The op-ed, published Friday afternoon, suggested that Dearborn’s residents — including Muslim faith leaders and politicians — support Hamas and the Iran-backed group Hezbollah. Dearborn is home to about 110,000 people, with a sizable population of Muslims and Arab Americans.
The article was “extremely inflammatory and, upon it being published, we received many calls from faith leaders across the community who no longer felt safe,” Dearborn Mayor Abdullah Hammoud said in an interview Sunday with MSNBC’s Ayman Mohyeldin.
Hammoud, who was elected Dearborn’s first Arab American mayor in 2021, confirmed that he increased the city’s police presence at houses of worship and other major public places after what he described on the social media platform X as an “alarming increase in bigoted and Islamophobic rhetoric online targeting the city of Dearborn.”

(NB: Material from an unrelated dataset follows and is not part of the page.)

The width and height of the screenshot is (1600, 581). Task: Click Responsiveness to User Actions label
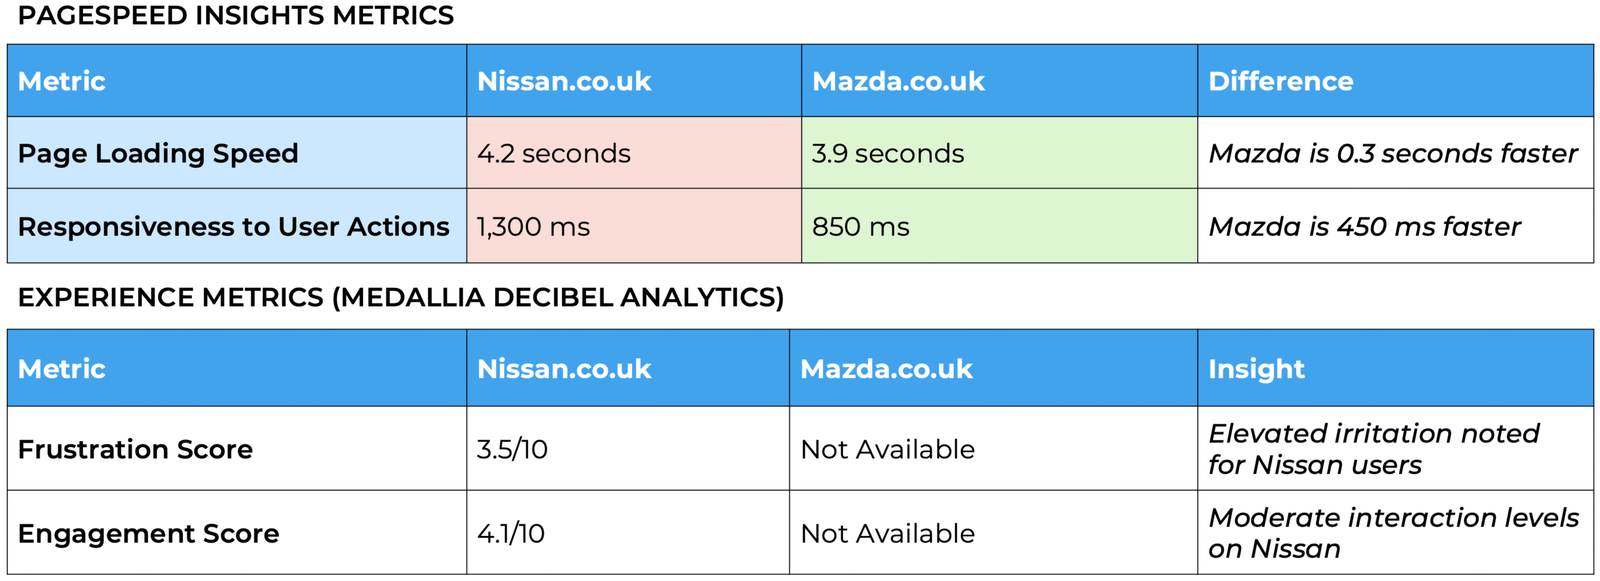[x=234, y=227]
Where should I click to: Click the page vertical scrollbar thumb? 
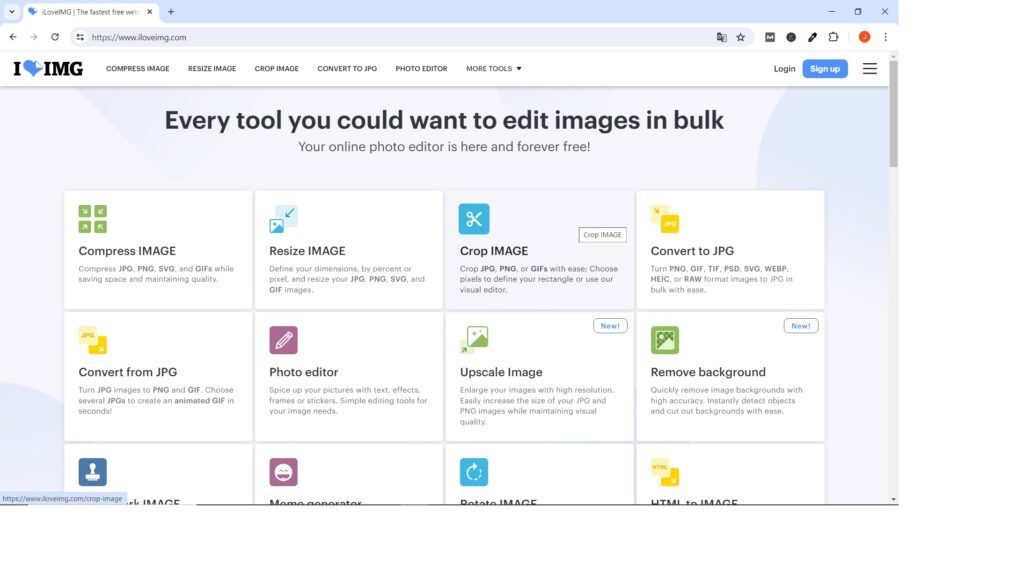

“Stay vigilant,” Hammoud wrote.
The opinion article was written by Steven Stalinsky, the executive director of the Middle East Media Research Institute (MEMRI), a nonprofit monitoring group based in Washington. The Wall Street Journal did not immediately respond to requests for comment Monday morning.
In a statement, Stalinsky said in part that his “article is not political — it is about national security” and decried what he said are “anti-US and pro-jihad sermons and marches” in the city.
The article drew fierce outcry from the Council on American-Islamic Relations (CAIR), the Arab American Anti-Discrimination Committee and lawmakers. In a statement Saturday, the Michigan chapter of CAIR said it welcomed the boosted security precautions and denounced the “inflammatory anti-Muslim commentary.”